A starter set of examples for writing Google Cloud Dataflow programs using Cloud Bigtable.
- Follow the Cloud Dataflow getting started instructions. (if required) Including:
- Create a project
- Enable Billing
- Enable APIs
- Create a Google Cloud Storage Bucket
- Development Environment Setup
- Install Google Cloud SDK
- Install Java
- Install Maven
- You may wish to also Run an Example Pipeline
- Create a Cloud Bigtable cluster using the Developer Console by clicking on the Storage > Cloud Bigtable > New Instance button. After that, enter the Instance name, ID, zone, and number of nodes. Once you have entered those values, click the Create button.
- Using the Developer Console click on Storage > Cloud Storage > Browser then click on the Create Bucket button. You will need a globally unique name for your bucket, such as your projectID.
This step is required for the Pub / Sub sample.
- Using the Developer Console click on Bigdata > Pub/Sub, then click on the New topic button. 'shakes' is a good topic name.
-
Using the HBase shell
create 'Dataflow_test', 'cf'
Note - you may wish to keep the HBase shell open in a tab throughout.
This pipeline needs to be configured with four command line options for Cloud Bigtable:
-Dbigtable.projectID=<projectID>
- this will also be used for your Dataflow projectID-Dbigtable.instanceID=<instanceID>
-Dgs=gs://my_bucket
- A Google Cloud Storage bucket.
Optional Arguments
-Dbigtable.table=<Table to Read / Write>
defaults to 'Dataflow_test'
The HelloWorld examples take two strings, converts them to their upper-case representation and writes them to Bigtable.
HelloWorldWrite does a few Puts to show the basics of writing to Cloud Bigtable through Cloud Dataflow.

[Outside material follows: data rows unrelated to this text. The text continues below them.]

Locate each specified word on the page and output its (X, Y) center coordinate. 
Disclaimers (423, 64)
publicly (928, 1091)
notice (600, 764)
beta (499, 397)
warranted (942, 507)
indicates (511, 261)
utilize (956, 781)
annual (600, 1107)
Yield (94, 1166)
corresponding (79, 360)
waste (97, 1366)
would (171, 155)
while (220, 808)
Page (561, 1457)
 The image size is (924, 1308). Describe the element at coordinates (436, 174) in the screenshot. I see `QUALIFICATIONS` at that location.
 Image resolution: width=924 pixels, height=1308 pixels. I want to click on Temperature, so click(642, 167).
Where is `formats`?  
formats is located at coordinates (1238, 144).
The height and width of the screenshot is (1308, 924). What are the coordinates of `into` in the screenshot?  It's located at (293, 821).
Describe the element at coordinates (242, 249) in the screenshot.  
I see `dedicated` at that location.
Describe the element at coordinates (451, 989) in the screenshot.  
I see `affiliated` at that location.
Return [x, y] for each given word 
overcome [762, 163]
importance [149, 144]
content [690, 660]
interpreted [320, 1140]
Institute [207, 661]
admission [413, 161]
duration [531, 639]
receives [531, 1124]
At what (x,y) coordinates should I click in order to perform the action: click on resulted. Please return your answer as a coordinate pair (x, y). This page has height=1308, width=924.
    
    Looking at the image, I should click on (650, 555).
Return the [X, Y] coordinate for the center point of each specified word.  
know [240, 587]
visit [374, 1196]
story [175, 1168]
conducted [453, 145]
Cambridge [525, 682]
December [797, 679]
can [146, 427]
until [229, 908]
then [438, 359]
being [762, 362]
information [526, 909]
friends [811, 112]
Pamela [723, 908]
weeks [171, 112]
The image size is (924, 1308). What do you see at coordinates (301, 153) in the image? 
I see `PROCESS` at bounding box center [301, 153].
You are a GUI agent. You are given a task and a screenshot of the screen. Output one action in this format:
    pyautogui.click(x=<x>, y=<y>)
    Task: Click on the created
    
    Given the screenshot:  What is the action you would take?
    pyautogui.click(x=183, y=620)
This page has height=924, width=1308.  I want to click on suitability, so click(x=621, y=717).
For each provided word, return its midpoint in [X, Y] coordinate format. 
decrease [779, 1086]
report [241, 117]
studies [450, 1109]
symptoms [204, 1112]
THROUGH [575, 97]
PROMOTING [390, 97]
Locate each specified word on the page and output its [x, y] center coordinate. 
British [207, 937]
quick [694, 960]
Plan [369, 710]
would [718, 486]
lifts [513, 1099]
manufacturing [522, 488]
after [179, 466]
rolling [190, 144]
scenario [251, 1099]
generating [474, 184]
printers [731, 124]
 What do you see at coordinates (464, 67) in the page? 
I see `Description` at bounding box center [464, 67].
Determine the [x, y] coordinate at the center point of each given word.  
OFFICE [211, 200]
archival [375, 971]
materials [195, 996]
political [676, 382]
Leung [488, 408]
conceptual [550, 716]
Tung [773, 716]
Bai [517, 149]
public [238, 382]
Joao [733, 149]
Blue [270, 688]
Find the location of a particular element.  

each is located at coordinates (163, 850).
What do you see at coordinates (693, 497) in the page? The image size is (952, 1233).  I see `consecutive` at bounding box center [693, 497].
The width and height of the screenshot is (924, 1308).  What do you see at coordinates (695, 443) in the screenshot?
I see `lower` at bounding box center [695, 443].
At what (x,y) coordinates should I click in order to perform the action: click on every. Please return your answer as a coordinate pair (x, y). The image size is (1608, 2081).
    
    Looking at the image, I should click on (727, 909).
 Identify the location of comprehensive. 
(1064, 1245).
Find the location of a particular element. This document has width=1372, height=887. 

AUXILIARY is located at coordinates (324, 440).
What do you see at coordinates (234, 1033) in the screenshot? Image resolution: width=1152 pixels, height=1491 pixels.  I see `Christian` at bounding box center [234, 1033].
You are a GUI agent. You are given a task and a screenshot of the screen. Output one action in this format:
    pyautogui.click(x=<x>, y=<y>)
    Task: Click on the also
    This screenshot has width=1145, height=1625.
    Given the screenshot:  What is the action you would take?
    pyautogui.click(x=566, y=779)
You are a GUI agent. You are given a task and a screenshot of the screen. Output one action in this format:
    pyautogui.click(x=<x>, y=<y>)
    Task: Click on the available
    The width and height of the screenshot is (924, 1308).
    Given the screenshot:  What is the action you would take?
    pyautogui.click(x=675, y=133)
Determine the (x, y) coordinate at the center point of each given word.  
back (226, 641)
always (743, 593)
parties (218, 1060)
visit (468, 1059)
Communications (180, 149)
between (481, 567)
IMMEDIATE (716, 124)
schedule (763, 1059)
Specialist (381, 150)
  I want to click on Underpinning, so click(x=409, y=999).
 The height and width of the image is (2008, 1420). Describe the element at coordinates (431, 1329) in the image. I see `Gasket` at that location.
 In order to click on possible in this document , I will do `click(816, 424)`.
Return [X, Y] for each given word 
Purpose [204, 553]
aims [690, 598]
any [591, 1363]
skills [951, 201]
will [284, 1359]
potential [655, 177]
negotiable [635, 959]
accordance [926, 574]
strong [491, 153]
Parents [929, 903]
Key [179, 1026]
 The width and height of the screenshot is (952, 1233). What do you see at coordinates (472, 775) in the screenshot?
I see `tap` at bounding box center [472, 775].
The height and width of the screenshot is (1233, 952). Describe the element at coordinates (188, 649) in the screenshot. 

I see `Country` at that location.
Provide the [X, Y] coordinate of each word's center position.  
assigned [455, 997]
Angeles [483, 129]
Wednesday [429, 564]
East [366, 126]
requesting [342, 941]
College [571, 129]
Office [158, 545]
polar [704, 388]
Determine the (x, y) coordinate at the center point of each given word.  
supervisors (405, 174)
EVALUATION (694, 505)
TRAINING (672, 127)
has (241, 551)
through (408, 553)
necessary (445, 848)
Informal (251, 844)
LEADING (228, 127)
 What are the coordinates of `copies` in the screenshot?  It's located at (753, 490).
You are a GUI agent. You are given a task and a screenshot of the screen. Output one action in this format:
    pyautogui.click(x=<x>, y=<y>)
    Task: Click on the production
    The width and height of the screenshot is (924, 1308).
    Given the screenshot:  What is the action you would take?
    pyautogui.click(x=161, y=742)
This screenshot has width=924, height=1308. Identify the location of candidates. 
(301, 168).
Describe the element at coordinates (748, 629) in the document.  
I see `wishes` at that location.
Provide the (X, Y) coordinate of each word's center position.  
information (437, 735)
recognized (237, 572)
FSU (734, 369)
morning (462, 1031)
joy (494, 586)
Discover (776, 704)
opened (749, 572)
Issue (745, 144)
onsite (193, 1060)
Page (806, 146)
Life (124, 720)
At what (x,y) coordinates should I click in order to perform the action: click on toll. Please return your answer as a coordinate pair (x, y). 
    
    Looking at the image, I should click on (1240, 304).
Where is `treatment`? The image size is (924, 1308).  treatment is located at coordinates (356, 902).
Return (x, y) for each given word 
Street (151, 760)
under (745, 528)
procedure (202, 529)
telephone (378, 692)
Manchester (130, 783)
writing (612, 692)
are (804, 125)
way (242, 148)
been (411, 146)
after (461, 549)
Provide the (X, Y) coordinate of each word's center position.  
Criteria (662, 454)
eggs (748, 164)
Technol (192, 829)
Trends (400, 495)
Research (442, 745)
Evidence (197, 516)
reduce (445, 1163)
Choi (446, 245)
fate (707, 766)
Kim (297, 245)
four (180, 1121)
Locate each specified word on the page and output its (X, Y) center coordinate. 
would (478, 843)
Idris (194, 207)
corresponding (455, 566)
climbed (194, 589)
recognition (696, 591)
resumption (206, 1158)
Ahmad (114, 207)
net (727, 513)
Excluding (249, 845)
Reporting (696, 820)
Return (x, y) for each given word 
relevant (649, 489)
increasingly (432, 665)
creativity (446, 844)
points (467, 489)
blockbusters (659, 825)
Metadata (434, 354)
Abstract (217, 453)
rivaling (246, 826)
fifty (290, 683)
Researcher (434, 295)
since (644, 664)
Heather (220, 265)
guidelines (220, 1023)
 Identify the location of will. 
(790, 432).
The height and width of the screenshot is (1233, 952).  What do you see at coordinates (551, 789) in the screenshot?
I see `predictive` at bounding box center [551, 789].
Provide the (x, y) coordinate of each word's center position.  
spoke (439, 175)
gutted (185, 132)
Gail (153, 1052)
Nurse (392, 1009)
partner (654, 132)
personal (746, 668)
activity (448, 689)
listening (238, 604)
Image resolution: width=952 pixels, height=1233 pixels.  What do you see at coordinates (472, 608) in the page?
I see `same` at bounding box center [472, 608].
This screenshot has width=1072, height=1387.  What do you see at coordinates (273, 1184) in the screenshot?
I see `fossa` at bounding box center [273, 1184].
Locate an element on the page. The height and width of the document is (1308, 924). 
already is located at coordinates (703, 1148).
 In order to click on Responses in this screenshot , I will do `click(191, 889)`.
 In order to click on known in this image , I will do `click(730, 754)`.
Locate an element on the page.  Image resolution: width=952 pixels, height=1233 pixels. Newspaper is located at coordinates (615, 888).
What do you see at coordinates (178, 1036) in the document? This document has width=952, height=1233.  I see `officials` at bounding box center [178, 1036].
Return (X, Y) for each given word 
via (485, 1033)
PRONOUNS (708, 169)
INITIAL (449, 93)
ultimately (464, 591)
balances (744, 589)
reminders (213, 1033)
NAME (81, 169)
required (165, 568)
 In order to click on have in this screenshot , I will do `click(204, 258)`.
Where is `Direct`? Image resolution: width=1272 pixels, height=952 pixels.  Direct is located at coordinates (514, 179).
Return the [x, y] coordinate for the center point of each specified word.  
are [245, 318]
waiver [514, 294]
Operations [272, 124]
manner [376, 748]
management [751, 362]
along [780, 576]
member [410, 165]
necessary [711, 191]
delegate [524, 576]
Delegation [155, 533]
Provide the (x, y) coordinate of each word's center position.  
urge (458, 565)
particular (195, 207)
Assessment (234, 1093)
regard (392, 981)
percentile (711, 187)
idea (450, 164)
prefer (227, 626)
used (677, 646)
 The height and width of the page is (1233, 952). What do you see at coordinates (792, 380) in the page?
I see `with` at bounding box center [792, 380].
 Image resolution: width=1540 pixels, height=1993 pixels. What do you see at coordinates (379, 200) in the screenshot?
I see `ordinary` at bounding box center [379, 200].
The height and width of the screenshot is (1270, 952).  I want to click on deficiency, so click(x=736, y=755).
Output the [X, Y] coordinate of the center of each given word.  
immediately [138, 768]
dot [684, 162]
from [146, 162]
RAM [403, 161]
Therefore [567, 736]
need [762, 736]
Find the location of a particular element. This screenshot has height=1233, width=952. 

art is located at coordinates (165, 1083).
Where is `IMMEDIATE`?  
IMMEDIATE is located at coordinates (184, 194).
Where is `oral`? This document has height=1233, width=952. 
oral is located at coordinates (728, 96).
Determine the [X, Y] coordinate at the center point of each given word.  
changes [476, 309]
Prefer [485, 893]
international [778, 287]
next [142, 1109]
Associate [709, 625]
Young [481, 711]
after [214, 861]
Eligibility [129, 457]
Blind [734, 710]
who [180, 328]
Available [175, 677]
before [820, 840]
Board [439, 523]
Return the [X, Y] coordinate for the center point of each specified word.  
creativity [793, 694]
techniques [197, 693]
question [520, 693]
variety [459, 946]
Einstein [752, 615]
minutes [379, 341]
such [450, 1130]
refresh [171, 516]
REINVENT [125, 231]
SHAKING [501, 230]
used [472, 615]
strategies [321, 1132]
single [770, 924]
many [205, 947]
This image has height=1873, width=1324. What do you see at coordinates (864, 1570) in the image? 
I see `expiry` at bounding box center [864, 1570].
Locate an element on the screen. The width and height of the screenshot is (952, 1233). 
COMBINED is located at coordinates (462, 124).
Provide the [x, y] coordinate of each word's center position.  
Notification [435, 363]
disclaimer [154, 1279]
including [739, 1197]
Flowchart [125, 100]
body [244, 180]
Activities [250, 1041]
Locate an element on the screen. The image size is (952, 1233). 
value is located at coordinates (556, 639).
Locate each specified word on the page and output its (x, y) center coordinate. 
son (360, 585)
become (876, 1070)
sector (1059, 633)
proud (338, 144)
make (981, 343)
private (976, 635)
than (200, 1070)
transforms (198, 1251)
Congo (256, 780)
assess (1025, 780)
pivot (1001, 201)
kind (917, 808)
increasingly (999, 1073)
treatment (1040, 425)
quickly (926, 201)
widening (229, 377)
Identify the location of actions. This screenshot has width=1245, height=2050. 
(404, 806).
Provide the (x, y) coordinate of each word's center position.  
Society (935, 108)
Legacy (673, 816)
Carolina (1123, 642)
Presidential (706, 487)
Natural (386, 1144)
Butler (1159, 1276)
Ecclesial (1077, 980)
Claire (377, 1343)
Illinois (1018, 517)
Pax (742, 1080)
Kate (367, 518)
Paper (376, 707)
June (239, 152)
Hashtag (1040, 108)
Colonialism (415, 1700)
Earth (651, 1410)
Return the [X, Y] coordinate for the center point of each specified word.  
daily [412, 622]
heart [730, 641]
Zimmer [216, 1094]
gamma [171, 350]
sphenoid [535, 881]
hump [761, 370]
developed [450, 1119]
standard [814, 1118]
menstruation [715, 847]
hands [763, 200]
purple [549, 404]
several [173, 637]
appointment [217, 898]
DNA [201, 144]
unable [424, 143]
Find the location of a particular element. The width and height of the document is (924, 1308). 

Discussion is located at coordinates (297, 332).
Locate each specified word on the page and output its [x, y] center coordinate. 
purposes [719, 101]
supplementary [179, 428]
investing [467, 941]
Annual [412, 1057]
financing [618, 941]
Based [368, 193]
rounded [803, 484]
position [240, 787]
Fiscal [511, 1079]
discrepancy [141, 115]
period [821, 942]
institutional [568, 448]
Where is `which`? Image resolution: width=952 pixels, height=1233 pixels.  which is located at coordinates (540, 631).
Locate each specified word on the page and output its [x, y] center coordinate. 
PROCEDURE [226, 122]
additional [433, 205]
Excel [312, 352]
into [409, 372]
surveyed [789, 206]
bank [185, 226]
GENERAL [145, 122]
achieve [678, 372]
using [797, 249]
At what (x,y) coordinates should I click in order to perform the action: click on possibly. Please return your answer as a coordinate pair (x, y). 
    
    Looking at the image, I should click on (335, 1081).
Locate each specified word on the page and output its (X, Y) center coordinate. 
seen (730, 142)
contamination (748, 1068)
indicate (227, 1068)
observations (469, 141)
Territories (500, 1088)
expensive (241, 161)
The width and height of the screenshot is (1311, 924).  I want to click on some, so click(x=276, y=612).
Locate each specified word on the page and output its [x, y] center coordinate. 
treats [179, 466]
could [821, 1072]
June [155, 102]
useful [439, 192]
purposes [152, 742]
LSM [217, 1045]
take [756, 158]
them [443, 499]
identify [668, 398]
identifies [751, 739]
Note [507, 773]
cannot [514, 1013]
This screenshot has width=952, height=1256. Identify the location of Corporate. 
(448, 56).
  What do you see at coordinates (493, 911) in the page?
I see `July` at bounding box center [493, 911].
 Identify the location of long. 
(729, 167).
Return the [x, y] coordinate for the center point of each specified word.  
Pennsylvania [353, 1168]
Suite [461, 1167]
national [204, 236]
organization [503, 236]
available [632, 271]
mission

mvn package exec:exec -DHelloWorldWrite -Dbigtable.projectID=<projectID> -Dbigtable.instanceID=<instanceID> -Dgs=<Your bucket>
You can verify that the data was written by using HBase shell and typing scan 'Dataflow_test'
. You can also remove the data, if you wish, using:
deleteall 'Dataflow_test', 'Hello'
deleteall 'Dataflow_test', 'World'
SourceRowCount shows the use of a Bigtable Source - a construct that knows how to scan a Bigtable Table. SourceRowCount performs a simple row count using the Cloud Bigtable Source and writes the count to a file in Google Storage.
mvn package exec:exec -DSourceRowCount -Dbigtable.projectID=<projectID> -Dbigtable.instanceID=<instanceID> -Dgs=<Your bucket>
You can verify the results by frist typing:
gsutil ls gs://my_bucket/**
There should be a file that looks like count-XXXXXX-of-YYYYYY. Type:
gsutil cp gs://my_bucket/count-XXXXXX-of-YYYYYY .
cat count-XXXXXX-of-YYYYYY